- Problem to work on -
Every line from the one bearing "Click the Type column header" through the last line of the records below is to be output exactly, and no other line; leave out the pictures.

- Dataset records -
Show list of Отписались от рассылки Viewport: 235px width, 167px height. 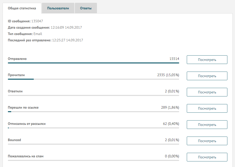(x=207, y=125)
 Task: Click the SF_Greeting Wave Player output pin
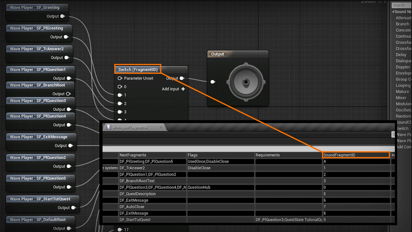coord(62,16)
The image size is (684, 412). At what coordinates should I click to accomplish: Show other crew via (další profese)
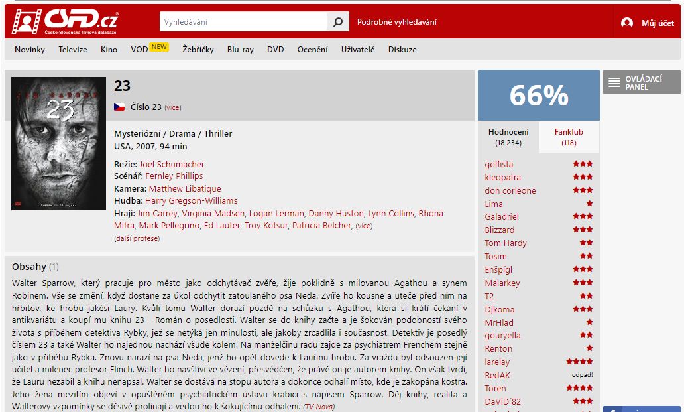[x=137, y=238]
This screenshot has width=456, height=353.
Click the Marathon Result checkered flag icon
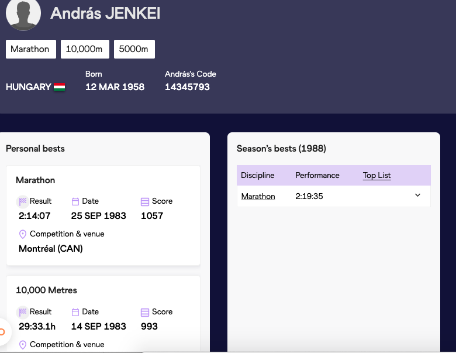23,201
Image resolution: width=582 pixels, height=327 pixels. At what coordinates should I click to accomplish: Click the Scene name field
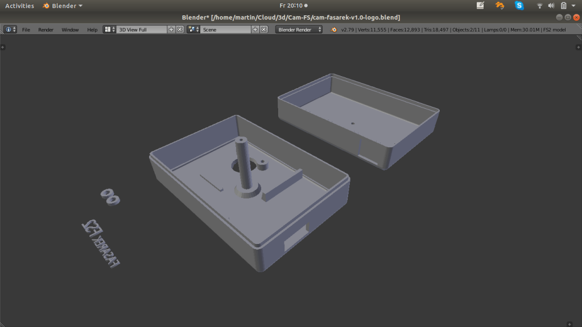[225, 30]
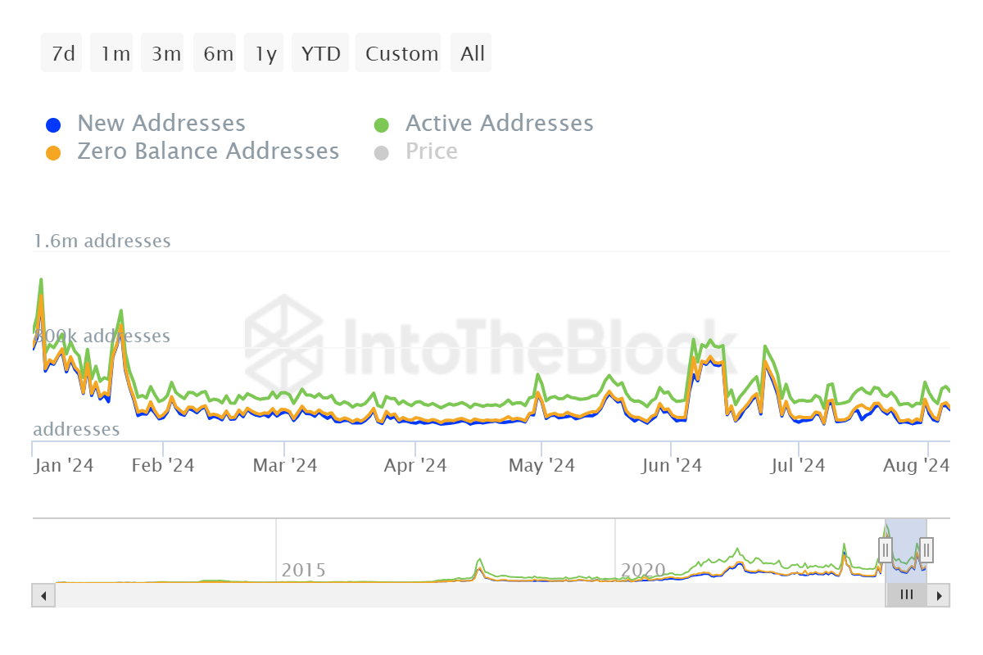Screen dimensions: 983x655
Task: Click the Active Addresses legend label
Action: tap(499, 124)
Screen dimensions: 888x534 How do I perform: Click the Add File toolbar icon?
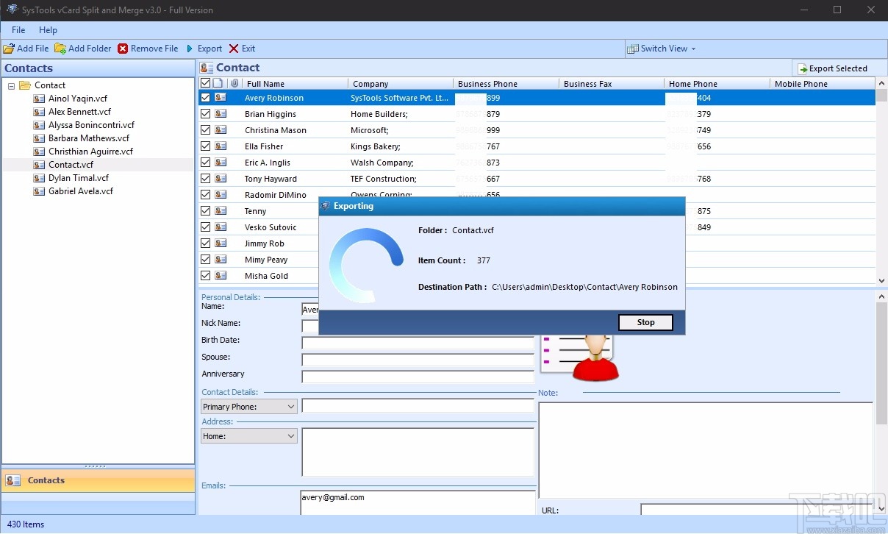pyautogui.click(x=9, y=49)
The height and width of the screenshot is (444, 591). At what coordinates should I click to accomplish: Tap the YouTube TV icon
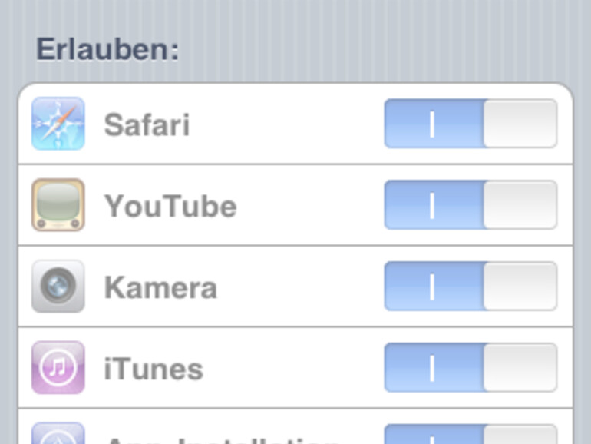pyautogui.click(x=58, y=205)
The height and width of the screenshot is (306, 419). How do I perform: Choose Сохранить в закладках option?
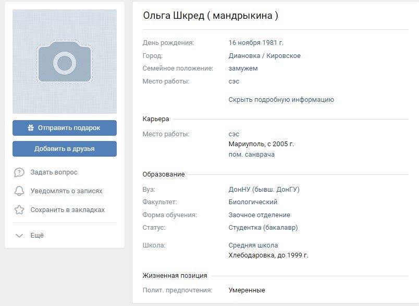[x=67, y=210]
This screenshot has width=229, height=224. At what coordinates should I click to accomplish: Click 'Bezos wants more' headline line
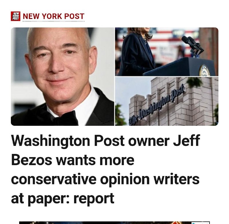point(73,160)
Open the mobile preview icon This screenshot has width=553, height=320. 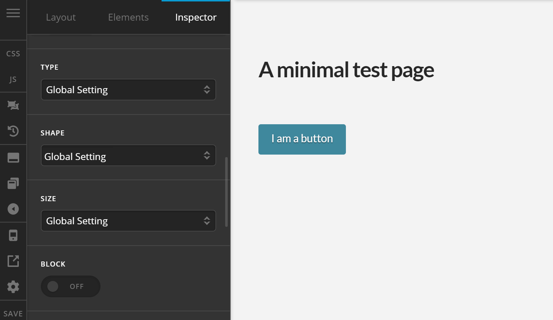click(x=13, y=235)
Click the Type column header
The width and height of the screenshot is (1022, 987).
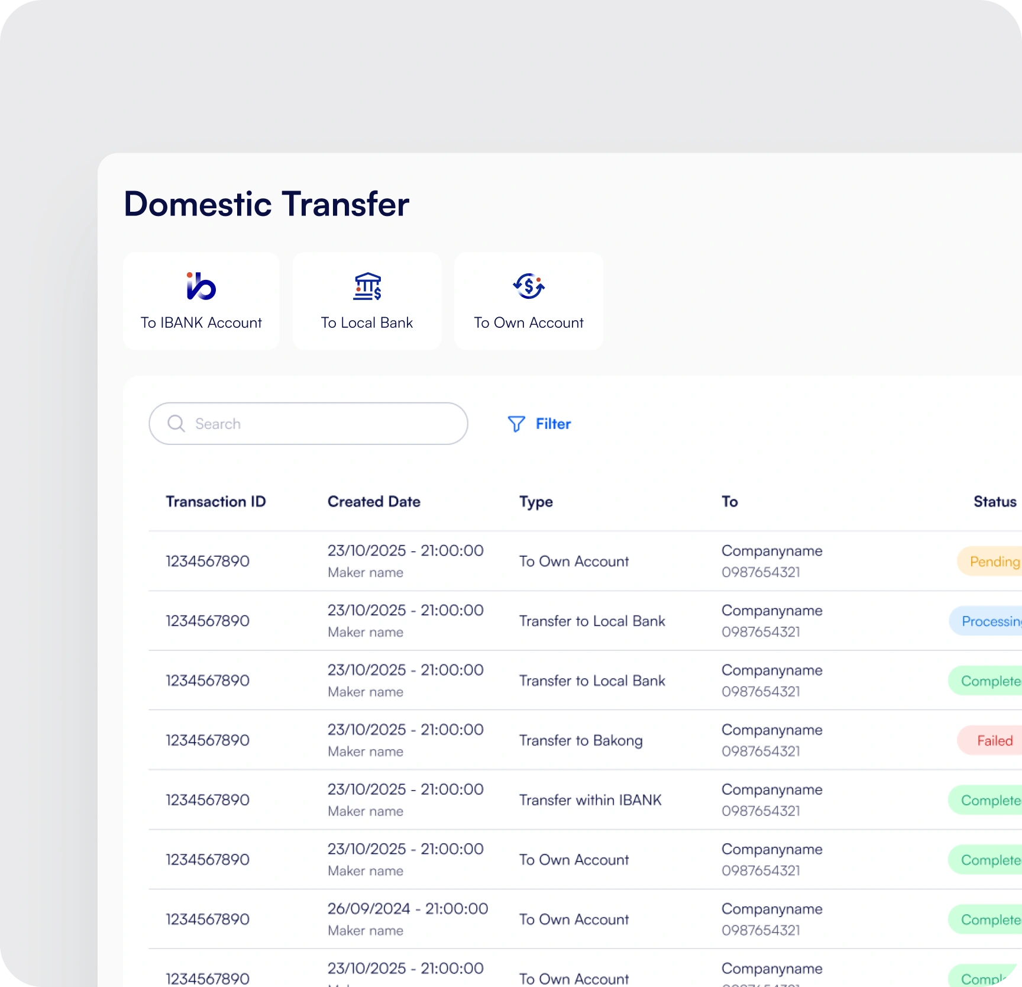pyautogui.click(x=536, y=502)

- Output for this task -
Click the Type column header
The width and height of the screenshot is (1022, 987).
pyautogui.click(x=536, y=502)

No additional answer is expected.